Anti-War Activists Whose Homes Were Raided To Refuse Orders To Testify
CHICAGO - Anti-war activists whose homes or offices were raided as part of an FBI terrorism funding investigation will refuse to testify before a grand jury as ordered, in a show of defiance that could land them in jail.
Attorneys for the 14 activists called to testify have coordinated their responses since the Sept. 24 raids and have agreed their clients won't testify, Melinda Power, an attorney for a Chicago couple whose home was searched, said Tuesday. Agents searched seven homes and one office in Minneapolis and Chicago.
"They feel grand juries are now, and have historically been, a tool of harassment against activists", Power said.
Some of the anti-war activists won't testify because they don't want to be complicit in what they see as an attempt to stifle freedom of speech and assembly, said Jess Sundin, whose Minnesota home was raided.
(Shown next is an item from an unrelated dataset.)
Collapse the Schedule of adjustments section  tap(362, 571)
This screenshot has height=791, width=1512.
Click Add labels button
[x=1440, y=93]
"We feel like the reason we're being called and we're being looked into is because of our very legitimate and constitutionally protected work in the anti-war movement," she said.
About 50 peace activists protested Tuesday outside of the Dirksen Federal Building in Chicago, where the grand jury was to convene.
"We will not be silent," Stephanie Weiner told protesters. She and her husband, Joe Iosbaker, were the two activists whose home was raided in Chicago.
Some subpoenas ordered activists to appear before Oct. 5. Sundin, who was subpoenaed to appear on Oct. 12, said activists sent separate letters to prosecutors indicating they do not intend to testify.
Randall Samborn, a spokesman for the U.S. Attorney's office in Chicago, declined to comment about the case.
Some legal observers say the activists could go to jail.
"There's no chance prosecutors will just let it slide if they keep refusing," said Gal Pissetzky, a Chicago attorney with no link to the case.
As a next step, the government could reissue subpoenas - possibly this time with an offer of immunity. If the activists decline to appear then, a judge could hold them in contempt.
A key issue is whether any of the activists are targets of prosecutors or whether prosecutors merely consider them witnesses against another primary target.
Just after the raids, FBI spokesman Steve Warfield said the bureau was seeking evidence related to "activities concerning the material support of terrorism."
But Sundin said no one has told activists who is or isn't the focus of the investigation. She said that puts them all in jeopardy of self-incrimination, she said.
"It's just you, and the prosecutor and the jury (at the grand jury proceedings)," Sundin said. "So it is a very precarious situation for anyone to put themselves in."
Meredith Aby, a Minnesotan who was subpoenaed to testify Tuesday but did not make the trip to Chicago, also said the grand-jury process was unfair.
"I think they are an incredibly repressive and undemocratic tactic," she said.
Someone who is a target can refuse to testify under their Fifth Amendment right against self-incrimination without risking a contempt charge, Pissetzky said. If they are granted immunity, however, a grand jury witness is required to answer questions, he said.
Activists who have spoken with reporters have denied giving money to terrorist groups.
The homes of two other longtime Minneapolis anti-war activists, Mick Kelly and Meredith Aby, were also among those searched last month.
The warrant for Kelly's home sought evidence on travel he did as part of his work for the Freedom Road Socialist Organization and information on any travel to Colombia, the Palestinian territories, Jordan, Syria or Israel.
Two groups use the name Freedom Road Socialist Organization, one based in Chicago and one in New York. They split several years ago, and the New York group said it was not targeted.
Kelly's subpoena also commanded him to bring records he might have relating to the Middle East and Colombia, along with records of any payment provided to Hatem Abudayyeh.
The subpoena did not further identify Abudayyeh, but FightBack! has interviewed and carried articles by a Hatem Abudayyeh who's the executive director of the Chicago-based Arab American Action Network.
Abudayyeh did not answer his office phone Tuesday and a recorded message said the voicemail was full. A message left on his cell voicemail was not returned. Several activists said their cell phones had been confiscated by the FBI.
Associated Press Writer Amy Forliti in Minneapolis contributed to this report.